PHILADELPHIA—The University of Pennsylvania has been named a Grand Challenges Explorations winner, an initiative funded by the Bill & Melinda Gates Foundation. A team of researchers led by Harvey Rubin, MD, PhD, director of Penn’s Institute for Strategic Threat Analysis and Response and a professor of Medicine at Penn’s Perelman School of Medicine and of Computer and Information Science at the School of Engineering and Applied Science, will pursue a global health research project to investigate the use of “photoacoustic imaging” to better diagnose tuberculosis.
Diagnosing active tuberculosis remains a difficult prospect requiring assessment of sputum samples to confirm the presence of bacteria. A simple, cheap, and quantitative test for bacterial load would transform TB diagnosis and treatment, allowing a focusing of time and treatment resources on those with the highest bacterial burden, and therefore greatest likelihood of poor outcomes and high rates of disease transmission.
The researchers’ proposed “photoacoustic imaging” technique is based on irradiating a tuberculosis-specific molecule with photons to induce thermal expansion, which can be detected and quantitated with standard ultrasound equipment.
The team, which also includes Andrew Tsourkas, from Penn’s School of Engineering and Applied Sciences, Takahiro Yano, MD, from the division of Infectious Diseases, Chandra Sehgal, PhD, a research professor in the department of Radiology, and Takushi Kaneko from the TB Alliance, will develop a new type of photoacoustic imaging that can determine the total body burden and distribution of tuberculosis.
Grand Challenges Explorations funds individuals worldwide to explore ideas that can solve persistent global health and development challenges.
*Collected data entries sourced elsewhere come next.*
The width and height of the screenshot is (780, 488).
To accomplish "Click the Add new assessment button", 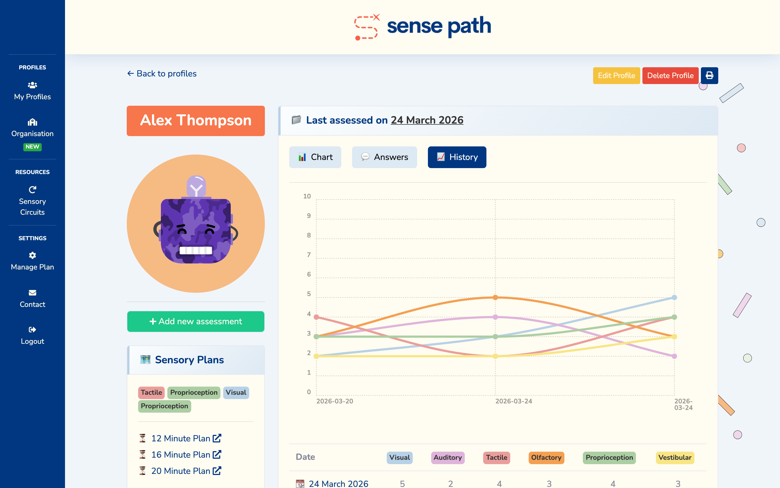I will 196,321.
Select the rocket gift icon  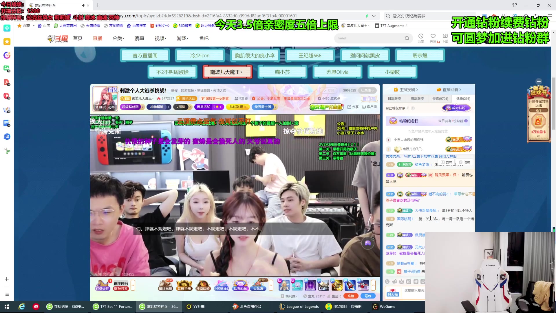point(350,285)
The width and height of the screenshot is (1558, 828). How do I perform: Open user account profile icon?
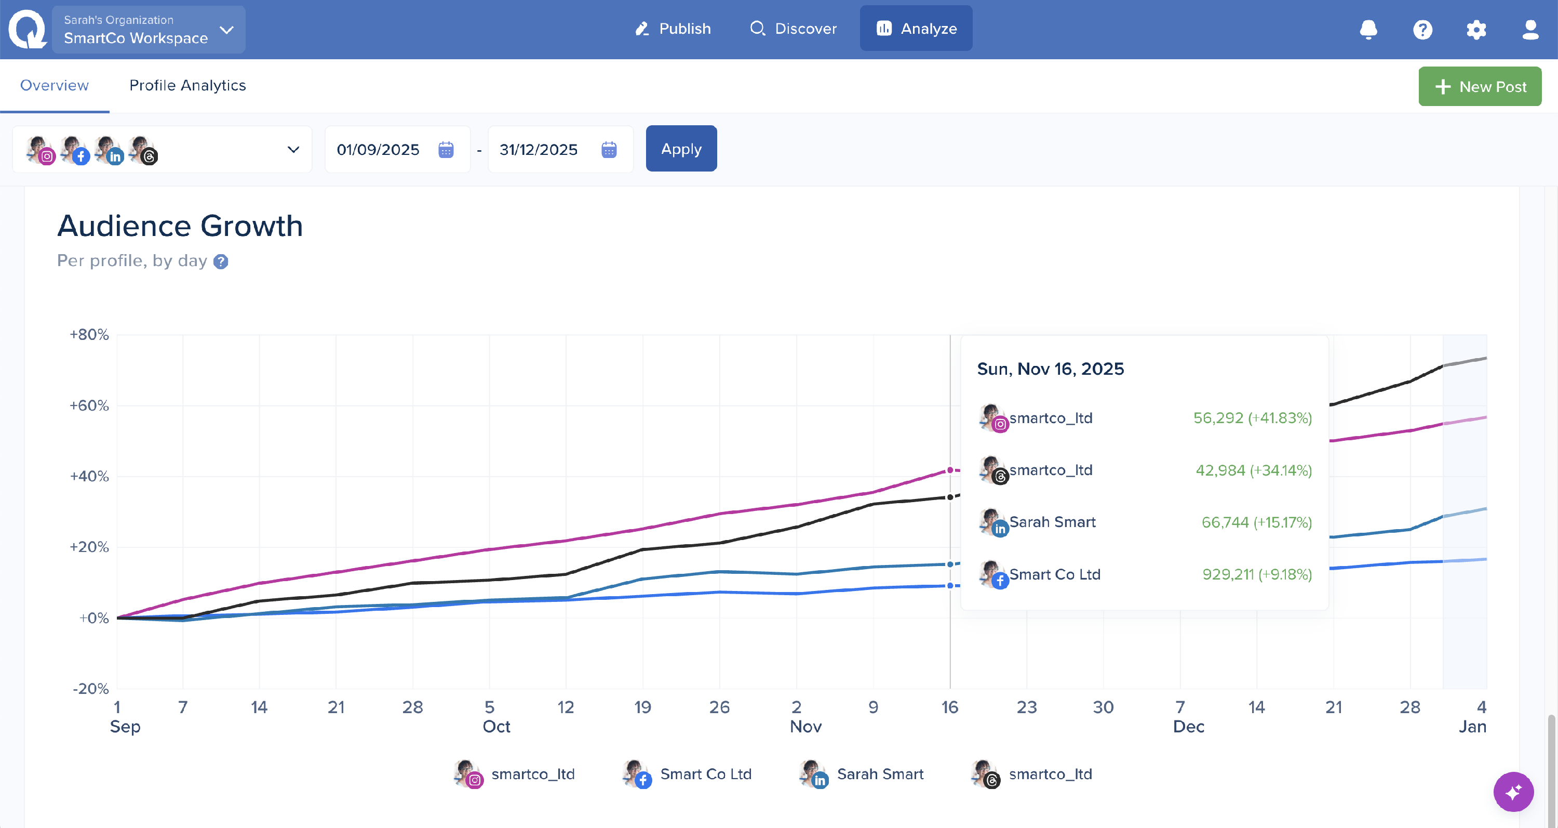[x=1530, y=29]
To receive funding, Rubin and other Grand Challenges Explorations winners demonstrated in a two-page online application a bold idea in one of five critical global heath and development topic areas.
Grand Challenges Explorations is a $100 million initiative funded by the Bill & Melinda Gates Foundation. Launched in 2008, over 1,186 projects in more than 61 countries have received Grand Challenges Explorations grants.
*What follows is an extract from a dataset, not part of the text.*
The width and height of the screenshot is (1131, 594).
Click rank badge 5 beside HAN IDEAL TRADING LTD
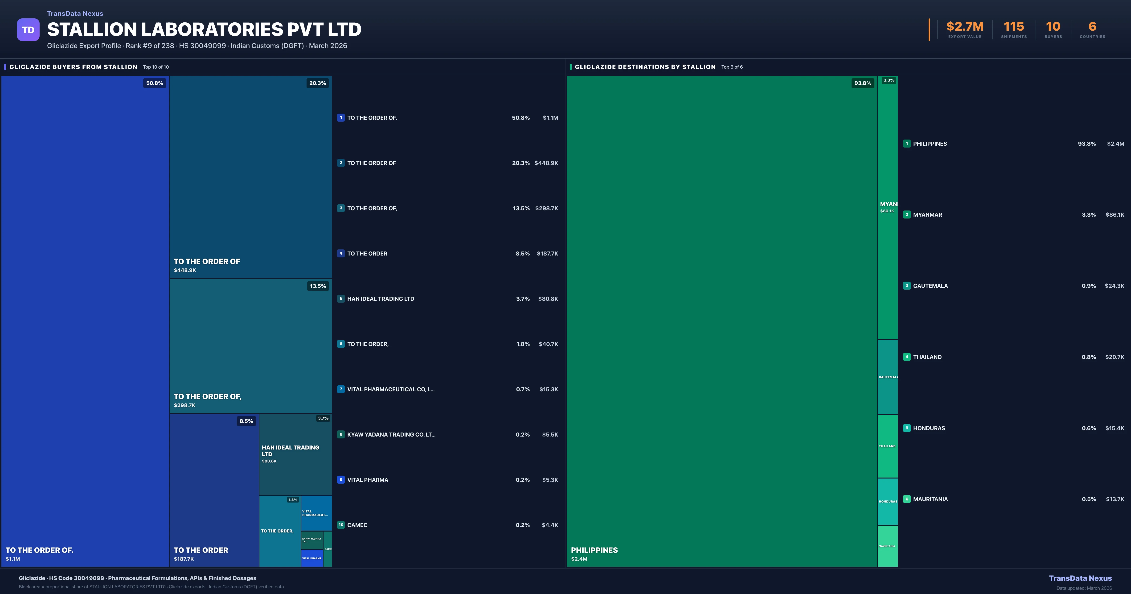341,299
The grant program is open to anyone from any discipline and from any organization. The initiative uses an agile, accelerated grant-making process with short two-page online applications and no preliminary data required. Initial grants of $100,000 are awarded two times a year. Successful projects have the opportunity to receive a follow-on grant of up to $1 million.
Penn Medicine is one of the world’s leading academic medical centers, dedicated to the related missions of medical education, biomedical research, excellence in patient care, and community service. The organization consists of the University of Pennsylvania Health System and Penn’s Raymond and Ruth Perelman School of Medicine, founded in 1765 as the nation’s first medical school.
The Perelman School of Medicine is consistently among the nation's top recipients of funding from the National Institutes of Health, with $550 million awarded in the 2022 fiscal year. Home to a proud history of “firsts” in medicine, Penn Medicine teams have pioneered discoveries and innovations that have shaped modern medicine, including recent breakthroughs such as CAR T cell therapy for cancer and the mRNA technology used in COVID-19 vaccines.
The University of Pennsylvania Health System’s patient care facilities stretch from the Susquehanna River in Pennsylvania to the New Jersey shore. These include the Hospital of the University of Pennsylvania, Penn Presbyterian Medical Center, Chester County Hospital, Lancaster General Health, Penn Medicine Princeton Health, and Pennsylvania Hospital—the nation’s first hospital, founded in 1751. Additional facilities and enterprises include Good Shepherd Penn Partners, Penn Medicine at Home, Lancaster Behavioral Health Hospital, and Princeton House Behavioral Health, among others.